Paraná

QUESTÕES URBANAS

Observatório das Metrópoles. Quais os maiores problemas de Curitiba?

A cidade é marcada por imensas desigualdades

Curitiba (PR) |
Ao contrário do que já foi vendido, a capital paranaense não é uma ilha de prosperidade no Brasil - Foto: Pedro Carrano

Quais os maiores problemas de Curitiba?

Em ano de eleição municipal ouviremos os eventuais candidatos elencarem as demandas mais urgentes, de acordo com sua capacidade de apresentar soluções (algumas mirabolantes e outras realmente viáveis).

Este artigo é o início de um projeto do Observatório das Metrópoles que discutirá, em colunas assinadas por seus pesquisadores, no Brasil de Fato Paraná, algumas das principais questões urbanas que compõe a agenda política das próximas eleições.

Numa cidade que já foi tida como modelo de planejamento urbano, não são apenas as questões urbanísticas que carecem da formulação de políticas públicas eficientes, a área social também deve receber atenção do poder público, pois, ao contrário do que já foi vendido, a capital paranaense não é uma ilha de prosperidade no Brasil paranaense não é uma ilha de prosperidade no Brasil, embora tenha mesmo indicadores mais positivos que outras metrópoles ainda assim é afligida por velhos problemas nacionais, como a desigualdade social.
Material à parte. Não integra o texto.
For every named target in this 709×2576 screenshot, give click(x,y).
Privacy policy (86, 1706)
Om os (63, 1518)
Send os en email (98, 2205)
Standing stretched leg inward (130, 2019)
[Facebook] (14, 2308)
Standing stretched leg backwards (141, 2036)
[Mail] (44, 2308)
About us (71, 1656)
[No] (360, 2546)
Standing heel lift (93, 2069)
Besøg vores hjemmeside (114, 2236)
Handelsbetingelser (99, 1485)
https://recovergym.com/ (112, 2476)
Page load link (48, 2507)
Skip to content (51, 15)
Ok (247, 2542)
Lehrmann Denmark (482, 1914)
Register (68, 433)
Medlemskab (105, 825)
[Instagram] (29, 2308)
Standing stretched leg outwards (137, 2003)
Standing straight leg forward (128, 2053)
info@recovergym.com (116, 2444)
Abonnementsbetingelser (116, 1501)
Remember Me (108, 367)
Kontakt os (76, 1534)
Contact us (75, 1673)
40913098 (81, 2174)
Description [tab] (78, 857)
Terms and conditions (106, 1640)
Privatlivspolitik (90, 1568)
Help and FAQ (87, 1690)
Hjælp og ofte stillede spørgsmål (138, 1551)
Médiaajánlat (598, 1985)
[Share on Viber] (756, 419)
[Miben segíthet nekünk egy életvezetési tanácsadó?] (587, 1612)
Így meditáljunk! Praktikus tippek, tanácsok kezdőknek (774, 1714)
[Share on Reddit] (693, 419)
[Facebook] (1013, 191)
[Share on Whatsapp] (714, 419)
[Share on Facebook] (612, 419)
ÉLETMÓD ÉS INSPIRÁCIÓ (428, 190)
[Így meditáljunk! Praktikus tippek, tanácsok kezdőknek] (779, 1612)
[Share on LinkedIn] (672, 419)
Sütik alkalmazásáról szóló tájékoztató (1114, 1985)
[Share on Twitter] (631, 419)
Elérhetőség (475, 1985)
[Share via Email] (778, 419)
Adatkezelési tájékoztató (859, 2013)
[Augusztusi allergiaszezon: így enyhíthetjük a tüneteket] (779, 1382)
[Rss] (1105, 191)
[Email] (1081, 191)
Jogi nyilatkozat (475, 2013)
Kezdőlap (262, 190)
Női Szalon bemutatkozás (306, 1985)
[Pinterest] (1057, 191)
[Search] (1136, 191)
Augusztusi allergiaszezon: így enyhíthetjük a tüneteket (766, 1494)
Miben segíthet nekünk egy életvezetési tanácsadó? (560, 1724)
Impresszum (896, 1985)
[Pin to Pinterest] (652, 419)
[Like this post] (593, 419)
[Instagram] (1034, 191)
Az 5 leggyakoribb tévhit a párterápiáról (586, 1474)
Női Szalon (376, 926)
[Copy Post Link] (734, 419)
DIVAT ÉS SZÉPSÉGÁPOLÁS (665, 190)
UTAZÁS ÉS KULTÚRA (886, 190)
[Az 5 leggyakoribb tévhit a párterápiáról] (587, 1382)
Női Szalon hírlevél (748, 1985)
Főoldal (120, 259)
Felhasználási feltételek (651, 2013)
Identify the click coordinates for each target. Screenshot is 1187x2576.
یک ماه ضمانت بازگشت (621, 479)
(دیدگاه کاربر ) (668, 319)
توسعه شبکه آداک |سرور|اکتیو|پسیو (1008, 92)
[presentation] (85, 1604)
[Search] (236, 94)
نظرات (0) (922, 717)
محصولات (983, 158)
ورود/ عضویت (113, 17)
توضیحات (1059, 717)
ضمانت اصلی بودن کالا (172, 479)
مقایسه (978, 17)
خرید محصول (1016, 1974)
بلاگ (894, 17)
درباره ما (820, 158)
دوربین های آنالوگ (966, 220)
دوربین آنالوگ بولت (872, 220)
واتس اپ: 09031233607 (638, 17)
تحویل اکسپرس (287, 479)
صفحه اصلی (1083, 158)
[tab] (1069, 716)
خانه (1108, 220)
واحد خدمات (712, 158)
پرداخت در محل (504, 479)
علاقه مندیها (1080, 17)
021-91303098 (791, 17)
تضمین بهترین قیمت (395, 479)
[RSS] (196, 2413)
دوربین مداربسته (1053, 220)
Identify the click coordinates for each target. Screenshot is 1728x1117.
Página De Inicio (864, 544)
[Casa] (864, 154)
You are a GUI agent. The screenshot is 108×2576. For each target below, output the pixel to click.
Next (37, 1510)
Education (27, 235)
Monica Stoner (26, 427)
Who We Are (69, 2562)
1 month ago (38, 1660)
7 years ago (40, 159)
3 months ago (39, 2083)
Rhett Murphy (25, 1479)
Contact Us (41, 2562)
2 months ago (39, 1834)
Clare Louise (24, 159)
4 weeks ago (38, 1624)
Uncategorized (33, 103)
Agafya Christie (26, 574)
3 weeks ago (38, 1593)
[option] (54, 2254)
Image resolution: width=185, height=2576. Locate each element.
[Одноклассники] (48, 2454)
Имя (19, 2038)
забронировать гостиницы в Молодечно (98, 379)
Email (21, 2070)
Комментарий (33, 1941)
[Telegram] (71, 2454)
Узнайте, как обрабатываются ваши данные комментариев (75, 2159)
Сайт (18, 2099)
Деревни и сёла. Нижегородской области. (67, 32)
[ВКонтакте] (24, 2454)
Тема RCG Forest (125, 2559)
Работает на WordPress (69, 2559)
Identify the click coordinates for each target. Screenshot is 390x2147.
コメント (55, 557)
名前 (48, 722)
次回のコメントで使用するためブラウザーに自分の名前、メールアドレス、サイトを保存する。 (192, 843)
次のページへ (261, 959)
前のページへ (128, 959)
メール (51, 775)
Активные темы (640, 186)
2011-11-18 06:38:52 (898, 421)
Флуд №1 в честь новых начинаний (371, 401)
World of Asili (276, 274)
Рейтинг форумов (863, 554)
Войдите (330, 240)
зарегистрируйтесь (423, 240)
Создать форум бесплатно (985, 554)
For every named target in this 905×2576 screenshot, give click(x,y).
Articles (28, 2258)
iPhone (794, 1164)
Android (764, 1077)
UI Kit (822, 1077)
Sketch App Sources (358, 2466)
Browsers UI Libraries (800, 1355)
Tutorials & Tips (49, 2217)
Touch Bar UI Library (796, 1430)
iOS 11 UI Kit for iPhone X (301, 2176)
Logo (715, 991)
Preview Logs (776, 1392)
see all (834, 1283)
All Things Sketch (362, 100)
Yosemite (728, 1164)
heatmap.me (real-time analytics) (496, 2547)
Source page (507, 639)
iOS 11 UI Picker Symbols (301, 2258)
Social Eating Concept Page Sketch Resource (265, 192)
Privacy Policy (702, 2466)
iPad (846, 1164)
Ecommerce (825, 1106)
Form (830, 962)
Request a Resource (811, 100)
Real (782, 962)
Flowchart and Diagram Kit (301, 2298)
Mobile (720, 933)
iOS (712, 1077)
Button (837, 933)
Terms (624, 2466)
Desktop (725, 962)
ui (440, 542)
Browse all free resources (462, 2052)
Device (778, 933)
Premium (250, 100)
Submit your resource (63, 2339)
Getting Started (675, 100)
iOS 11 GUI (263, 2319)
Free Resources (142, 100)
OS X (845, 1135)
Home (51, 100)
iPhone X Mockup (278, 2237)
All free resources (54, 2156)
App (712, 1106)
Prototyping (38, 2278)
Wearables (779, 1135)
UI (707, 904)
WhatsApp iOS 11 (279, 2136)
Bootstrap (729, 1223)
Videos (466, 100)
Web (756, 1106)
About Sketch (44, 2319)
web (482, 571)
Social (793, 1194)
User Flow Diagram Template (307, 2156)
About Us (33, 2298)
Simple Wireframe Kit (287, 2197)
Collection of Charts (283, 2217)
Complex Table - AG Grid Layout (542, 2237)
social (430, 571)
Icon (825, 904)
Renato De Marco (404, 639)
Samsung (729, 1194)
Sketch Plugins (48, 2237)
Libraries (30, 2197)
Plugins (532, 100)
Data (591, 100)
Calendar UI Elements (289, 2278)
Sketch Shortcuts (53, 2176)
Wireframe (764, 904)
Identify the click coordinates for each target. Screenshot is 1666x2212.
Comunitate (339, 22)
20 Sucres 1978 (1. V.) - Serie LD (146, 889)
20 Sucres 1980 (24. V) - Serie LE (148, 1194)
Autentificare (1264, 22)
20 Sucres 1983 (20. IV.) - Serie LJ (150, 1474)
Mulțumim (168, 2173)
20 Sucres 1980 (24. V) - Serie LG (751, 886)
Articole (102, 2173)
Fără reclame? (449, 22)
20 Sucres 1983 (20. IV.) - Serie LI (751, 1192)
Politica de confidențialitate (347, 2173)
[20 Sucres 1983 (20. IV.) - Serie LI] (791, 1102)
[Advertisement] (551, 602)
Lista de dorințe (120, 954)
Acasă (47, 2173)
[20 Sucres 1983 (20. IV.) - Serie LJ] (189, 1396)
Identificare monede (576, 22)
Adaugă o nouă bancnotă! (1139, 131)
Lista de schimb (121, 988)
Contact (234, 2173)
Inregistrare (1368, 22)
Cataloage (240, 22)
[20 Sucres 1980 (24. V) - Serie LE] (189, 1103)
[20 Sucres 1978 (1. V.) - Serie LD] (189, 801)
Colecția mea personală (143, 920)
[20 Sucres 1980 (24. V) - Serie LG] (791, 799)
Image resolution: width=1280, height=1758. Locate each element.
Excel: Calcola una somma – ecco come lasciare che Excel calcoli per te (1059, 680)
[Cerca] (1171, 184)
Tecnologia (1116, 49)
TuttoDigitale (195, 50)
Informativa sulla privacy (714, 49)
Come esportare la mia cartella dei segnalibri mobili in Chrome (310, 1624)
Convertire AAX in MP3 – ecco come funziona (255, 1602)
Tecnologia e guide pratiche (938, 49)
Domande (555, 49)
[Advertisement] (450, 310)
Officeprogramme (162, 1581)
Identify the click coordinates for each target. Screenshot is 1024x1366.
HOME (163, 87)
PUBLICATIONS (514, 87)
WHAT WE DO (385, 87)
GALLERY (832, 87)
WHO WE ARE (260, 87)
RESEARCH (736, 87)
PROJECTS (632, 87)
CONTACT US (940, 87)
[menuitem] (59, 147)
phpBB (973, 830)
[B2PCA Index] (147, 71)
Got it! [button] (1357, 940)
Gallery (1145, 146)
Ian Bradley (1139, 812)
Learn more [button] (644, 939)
A desigualdade permanece um dilema, seja considerando somente o município ou a Região Metropolitana de Curitiba (RMC). O conglomerado acompanhou a tendência nacional de aumento da desigualdade na última década, como mostra a nona edição do Boletim – Desigualdade nas Metrópoles1: nos 29 municípios que formam a RMC, o número de pessoas em situação de pobreza aumentou 55% em 10 anos, saltando de 308.873 em 2012 para 479.895 em 2021. Também se verificou um crescimento de pessoas em situação de extrema pobreza no mesmo período, passando de 52.957 para 91.941 pessoas. Como se não bastasse, a renda dos mais pobres caiu no período, de R$ 714 para R$581.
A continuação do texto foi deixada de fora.